=== WORK TO COMPLETE ===
Copy each line from the records below in which the word "badge" is found.

+++ EXERCISE DATA +++

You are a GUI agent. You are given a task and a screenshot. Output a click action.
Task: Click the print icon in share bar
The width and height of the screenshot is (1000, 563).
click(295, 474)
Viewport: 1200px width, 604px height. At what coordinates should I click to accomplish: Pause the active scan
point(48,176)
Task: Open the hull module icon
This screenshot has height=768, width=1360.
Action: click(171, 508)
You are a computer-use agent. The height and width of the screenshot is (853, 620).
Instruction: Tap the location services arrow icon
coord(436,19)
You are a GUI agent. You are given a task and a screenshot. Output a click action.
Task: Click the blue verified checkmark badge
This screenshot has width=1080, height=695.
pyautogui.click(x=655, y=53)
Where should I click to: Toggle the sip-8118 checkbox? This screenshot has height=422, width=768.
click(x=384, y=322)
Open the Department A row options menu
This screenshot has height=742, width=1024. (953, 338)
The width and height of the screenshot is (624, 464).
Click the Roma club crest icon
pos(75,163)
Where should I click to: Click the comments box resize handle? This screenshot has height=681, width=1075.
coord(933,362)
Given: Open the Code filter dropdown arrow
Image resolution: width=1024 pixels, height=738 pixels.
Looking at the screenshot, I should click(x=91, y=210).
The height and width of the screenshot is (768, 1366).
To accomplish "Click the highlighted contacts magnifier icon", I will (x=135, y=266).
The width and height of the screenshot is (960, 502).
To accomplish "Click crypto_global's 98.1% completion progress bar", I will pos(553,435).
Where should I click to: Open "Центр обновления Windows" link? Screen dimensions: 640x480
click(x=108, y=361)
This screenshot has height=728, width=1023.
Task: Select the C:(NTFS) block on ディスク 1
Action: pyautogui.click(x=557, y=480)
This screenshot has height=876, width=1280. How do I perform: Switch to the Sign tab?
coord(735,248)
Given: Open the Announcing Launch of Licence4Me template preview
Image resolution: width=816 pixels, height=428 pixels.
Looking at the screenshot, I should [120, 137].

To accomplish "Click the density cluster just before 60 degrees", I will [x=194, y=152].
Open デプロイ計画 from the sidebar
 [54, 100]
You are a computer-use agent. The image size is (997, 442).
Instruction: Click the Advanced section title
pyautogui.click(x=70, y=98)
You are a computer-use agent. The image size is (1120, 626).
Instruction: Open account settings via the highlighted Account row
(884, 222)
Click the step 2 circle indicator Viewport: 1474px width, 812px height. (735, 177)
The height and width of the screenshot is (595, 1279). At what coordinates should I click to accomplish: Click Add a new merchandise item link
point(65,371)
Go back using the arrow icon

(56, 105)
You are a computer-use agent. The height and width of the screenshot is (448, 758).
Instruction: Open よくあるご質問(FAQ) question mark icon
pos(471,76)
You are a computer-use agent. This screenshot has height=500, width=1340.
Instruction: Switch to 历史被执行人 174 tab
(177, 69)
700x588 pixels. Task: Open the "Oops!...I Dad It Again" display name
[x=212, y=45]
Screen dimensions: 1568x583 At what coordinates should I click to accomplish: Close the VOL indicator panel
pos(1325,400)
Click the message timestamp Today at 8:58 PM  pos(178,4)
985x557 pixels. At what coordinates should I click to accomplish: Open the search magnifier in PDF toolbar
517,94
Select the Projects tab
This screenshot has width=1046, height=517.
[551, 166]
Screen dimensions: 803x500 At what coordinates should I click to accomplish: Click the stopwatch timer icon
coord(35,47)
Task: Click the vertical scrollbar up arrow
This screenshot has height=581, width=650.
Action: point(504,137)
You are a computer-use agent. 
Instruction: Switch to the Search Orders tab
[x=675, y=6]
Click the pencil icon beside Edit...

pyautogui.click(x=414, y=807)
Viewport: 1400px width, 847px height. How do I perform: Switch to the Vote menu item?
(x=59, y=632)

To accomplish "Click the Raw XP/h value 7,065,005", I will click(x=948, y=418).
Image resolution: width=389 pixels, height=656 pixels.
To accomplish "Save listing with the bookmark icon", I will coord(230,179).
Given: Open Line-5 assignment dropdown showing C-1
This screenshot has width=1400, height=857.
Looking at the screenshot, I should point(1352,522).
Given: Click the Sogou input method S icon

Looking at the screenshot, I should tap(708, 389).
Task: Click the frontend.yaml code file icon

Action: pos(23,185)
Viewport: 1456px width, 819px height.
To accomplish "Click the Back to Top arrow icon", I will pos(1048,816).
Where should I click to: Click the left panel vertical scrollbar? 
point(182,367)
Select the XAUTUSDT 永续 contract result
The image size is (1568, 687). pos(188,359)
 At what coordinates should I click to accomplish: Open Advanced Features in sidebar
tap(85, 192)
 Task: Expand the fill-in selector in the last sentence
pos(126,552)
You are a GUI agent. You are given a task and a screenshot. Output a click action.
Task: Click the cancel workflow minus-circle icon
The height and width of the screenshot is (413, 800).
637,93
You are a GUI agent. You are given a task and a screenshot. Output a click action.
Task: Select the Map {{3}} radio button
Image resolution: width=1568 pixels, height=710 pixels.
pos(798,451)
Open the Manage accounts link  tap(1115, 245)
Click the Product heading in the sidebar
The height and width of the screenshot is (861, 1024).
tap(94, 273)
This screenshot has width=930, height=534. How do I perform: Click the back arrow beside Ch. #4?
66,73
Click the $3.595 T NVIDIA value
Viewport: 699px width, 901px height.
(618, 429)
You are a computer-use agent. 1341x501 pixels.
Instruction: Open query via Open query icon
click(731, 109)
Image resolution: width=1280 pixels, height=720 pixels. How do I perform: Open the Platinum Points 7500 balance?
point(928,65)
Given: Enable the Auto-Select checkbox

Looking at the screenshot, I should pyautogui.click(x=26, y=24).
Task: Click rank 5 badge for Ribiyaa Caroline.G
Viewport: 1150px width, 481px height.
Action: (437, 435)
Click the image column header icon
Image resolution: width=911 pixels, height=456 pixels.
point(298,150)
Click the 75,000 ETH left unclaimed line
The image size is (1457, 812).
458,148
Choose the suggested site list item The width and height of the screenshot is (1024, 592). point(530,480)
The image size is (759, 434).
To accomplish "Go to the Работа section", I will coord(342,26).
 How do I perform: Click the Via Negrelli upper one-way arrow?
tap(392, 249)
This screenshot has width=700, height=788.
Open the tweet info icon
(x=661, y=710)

+++

=== RESPONSE TO THIS TASK ===
Task: Click the blue verified checkmark badge
Task: Click rank 5 badge for Ribiyaa Caroline.G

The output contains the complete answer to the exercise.